We also lost T-Dog tonight, and while his death was felt far less than Lori's, it still smarted. The big guy was beginning to come into his own this season. I would have liked to get to know him better, (and perhaps that's the effect Mazzara and crew were going for - make the man's death matter more, through the knowledge of what could have been).
While the prison is fraught with terror and chaos in tonight's episode, the scenes in Woodbury play out in sharp contrast, as we get to know the Governor a little better, and spend more time within his seemingly idyllic community. As with previous scenes in this dead-free wonderland, there is a constant undercurrent of darkness and deceit. Its to the creators credit that the town setting actually manages to feel less safe than the prison. TWD is benefiting greatly from these expansions to its mythos. Nowhere feels safe. Even as Andrea and The Gov practically eye-fuck each over over drinks, the sense of dread and ever-deteriorating morality is always present. If up until tonight this season has been growing steadily more dark'; the lights have now officially gone all the way out.
Even as Woodbury's citizens wander vacantly through their post-apocalyptic paradise, the truth is slowly beginning to the surface, via the ever-resilient fan fave, Michonne.
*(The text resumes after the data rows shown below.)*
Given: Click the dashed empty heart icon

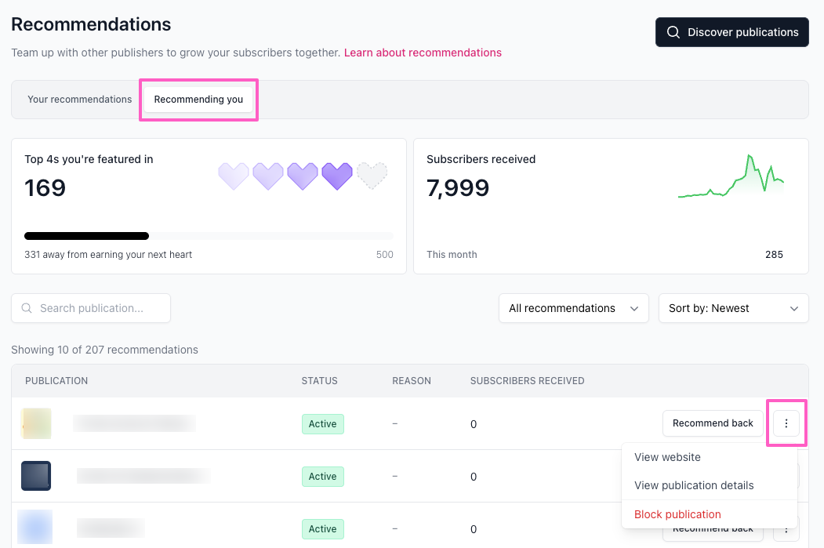Looking at the screenshot, I should coord(372,176).
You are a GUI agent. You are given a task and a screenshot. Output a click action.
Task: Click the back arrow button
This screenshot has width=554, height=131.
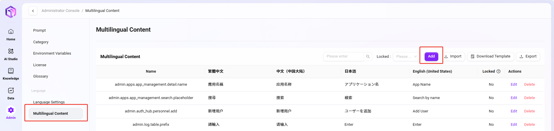point(33,11)
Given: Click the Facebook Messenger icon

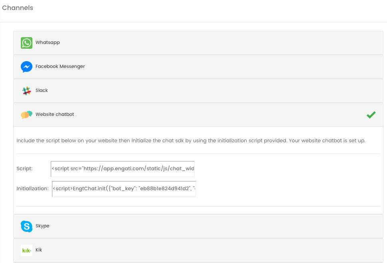Looking at the screenshot, I should (26, 67).
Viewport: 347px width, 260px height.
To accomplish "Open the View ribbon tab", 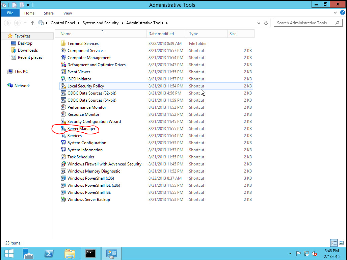I will point(68,13).
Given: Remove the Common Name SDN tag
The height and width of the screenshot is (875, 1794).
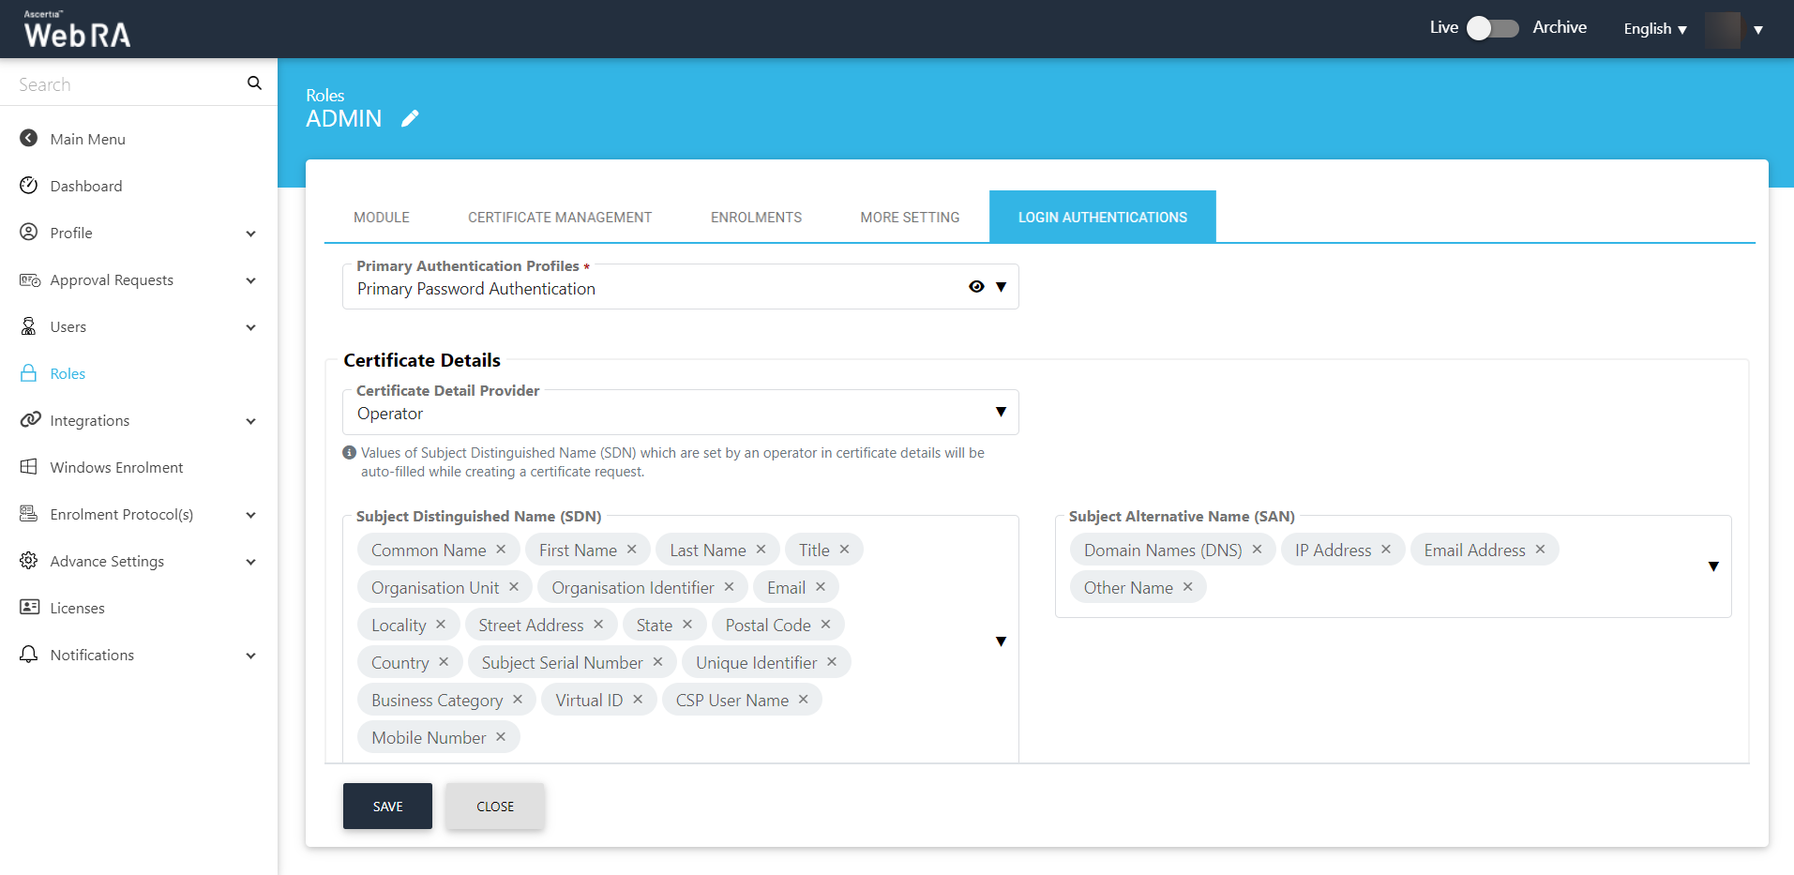Looking at the screenshot, I should (x=501, y=550).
Her character hasn't had a great deal of time to develop up till this point, (I'm sure we'll see that in the near-future), but as far as Woodbury is concerned, she's our eyes and ears. If Andrea is our hope for a better future, Michonne is our cynical paranoid side....the side that usually keeps us safe. This surface-simple burb is teeming with questions, and Michonne is the only one who's asking them. If I were her, I'd be a little less open in expressing my doubts.....if we've learnt anything, its that the Gov is not a man with whom to fuck, (although try telling that to Andrea).
And as for questions...they just keep mounting. Something that's playing on my mind is just who exactly led the dead into the prison yard. We're to believe it was Andrew, but if he was acting alone, then who the hell was watching Carol in the previous episode? And where is Carol anyway?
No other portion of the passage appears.